Divaga com um sopro seguro, mesclando instantes já compostos, com outros alinhados na sua cabeça, outros ainda gerados no momento. Os comparsas juntam-se e a consolidação dos quatro é evidente. Hernâni Faustino é um experiente músico, ligado a diversas facetas do Jazz em Portugal há muitos anos, seguidor dos grandes nomes, e já tocou com músicos como John Butcher, Carlos Zíngaro, Paal-Nilssen-LOve, Taylor Ho Bynum ou Mats Gustafsson.
Seguindo a mesma lógica, foi ele quem iniciou o terceiro tema, usando o contrabaixo com arco. Ferrandini volta a demonstrar que não está disposto a fazer concessões, o grupo levanta âncora e denuncia os ecos de um Free Jazz algo mais musculado – o que deixa Alexander Von Schlippenbach completamente em casa, no seu habitat natural, traçando caminhos com as suas linhas seguras, apenas aos ouvidos mais desatentos em segundo plano. A orgânica salienta a relação entre Pedro Sousa e Hernâni Faustino, com o convidado alemão a pontuar, fazendo uso de um ritmo muito seu que não passa pelo be bop ou pelo swing, mas não deixa de ter uma componente de dança de salão.

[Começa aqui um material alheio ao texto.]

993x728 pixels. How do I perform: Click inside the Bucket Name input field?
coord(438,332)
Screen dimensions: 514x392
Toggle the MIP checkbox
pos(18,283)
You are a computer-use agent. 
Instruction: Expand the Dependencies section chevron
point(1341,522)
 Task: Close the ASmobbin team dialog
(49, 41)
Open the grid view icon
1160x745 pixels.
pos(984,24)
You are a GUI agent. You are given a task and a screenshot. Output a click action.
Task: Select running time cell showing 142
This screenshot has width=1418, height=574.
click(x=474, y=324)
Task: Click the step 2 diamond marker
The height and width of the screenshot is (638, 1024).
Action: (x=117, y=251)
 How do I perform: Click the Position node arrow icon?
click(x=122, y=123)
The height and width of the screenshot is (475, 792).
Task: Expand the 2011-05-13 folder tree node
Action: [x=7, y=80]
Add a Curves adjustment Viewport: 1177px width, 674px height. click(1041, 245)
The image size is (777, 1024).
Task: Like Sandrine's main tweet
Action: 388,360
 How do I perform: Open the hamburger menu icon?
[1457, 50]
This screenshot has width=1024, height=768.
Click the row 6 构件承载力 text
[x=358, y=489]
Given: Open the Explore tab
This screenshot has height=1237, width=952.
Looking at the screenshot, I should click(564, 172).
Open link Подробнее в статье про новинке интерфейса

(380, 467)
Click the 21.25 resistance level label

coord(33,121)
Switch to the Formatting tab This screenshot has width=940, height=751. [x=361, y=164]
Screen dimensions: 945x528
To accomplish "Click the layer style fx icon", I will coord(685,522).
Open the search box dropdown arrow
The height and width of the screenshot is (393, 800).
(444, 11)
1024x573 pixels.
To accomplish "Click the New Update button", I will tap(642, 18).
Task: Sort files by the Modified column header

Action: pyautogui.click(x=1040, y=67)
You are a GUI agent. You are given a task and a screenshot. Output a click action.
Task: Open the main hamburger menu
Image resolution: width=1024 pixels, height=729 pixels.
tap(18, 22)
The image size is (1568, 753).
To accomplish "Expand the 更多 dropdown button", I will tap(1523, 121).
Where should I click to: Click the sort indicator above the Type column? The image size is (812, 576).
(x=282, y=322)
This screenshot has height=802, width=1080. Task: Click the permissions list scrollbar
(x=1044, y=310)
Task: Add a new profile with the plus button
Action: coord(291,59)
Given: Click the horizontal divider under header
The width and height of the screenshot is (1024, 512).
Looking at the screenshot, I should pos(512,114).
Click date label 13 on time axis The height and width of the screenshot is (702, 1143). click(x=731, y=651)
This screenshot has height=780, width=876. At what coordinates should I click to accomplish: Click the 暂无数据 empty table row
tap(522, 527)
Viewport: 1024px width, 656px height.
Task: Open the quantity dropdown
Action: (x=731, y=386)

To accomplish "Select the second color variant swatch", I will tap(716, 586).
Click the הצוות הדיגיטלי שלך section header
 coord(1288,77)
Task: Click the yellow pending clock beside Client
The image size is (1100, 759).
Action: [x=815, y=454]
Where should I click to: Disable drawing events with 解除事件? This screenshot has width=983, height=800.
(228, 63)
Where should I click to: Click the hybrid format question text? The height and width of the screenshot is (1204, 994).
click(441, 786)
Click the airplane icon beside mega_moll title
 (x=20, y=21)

E o nosso Gabriel a completar este quarteto de executantes, com mestria, elegância, discrição e uma personalidade bem vincada pela qual tem perorado (em algumas passagens a fazer lembrar bateristas menos ortodoxos, como o também alemão Paul Lovens, ou o inglês Tony Oxley, citando dois gigantes que tocaram, justamente, com Alexander Von Schlippenbach).
No final de um quarto tema, iniciado justamente por si, na lógica dos anteriores, Ferrandini dirigiu-se ao público, apresentou os seus comparsas, explicou que tínhamos estado a escutar incursões pelo reportório de Thelonious Monk e trouxe-nos uma enorme surpresa. Havia mais um convidado, “the one and and only Peter Evans”, como lhe chamou, desencadeando a euforia na plateia.
E, verdade seja dita, este último tema, com cerca de 15/ 20 minutos (num concerto de aproximadamente 75), em que Evans rapidamente tomou conta das atenções – e das direcções – foi uma experiência fantástica, dada a invulgar qualidade do trompetista. Ora mais lentos, ora mais rápidos, lá nos guiaram os cinco numa demonstração de contemporaneidade descomplexada.
Evans é hoje um dos grandes músicos da actualidade, experimentando, desafiando os limites do seu instrumento, pondo em causa os sons que habitualmente escutamos. A dada altura, quem fechasse os olhos ouviria sem grande dificuldade uma flauta asiática, apoiada numa técnica exímia de respiração que permitia frases extensas, mas com diversas oscilações e variantes. Contudo, era o jovem Evans quem nos espantava com o seu trompete, com o seu fôlego, ritmo, criatividade e capacidade de aventura, oferendo-nos uma das mais espantosas versões de “’Round Midnight” de que tenho memória. Monk novamente, portanto.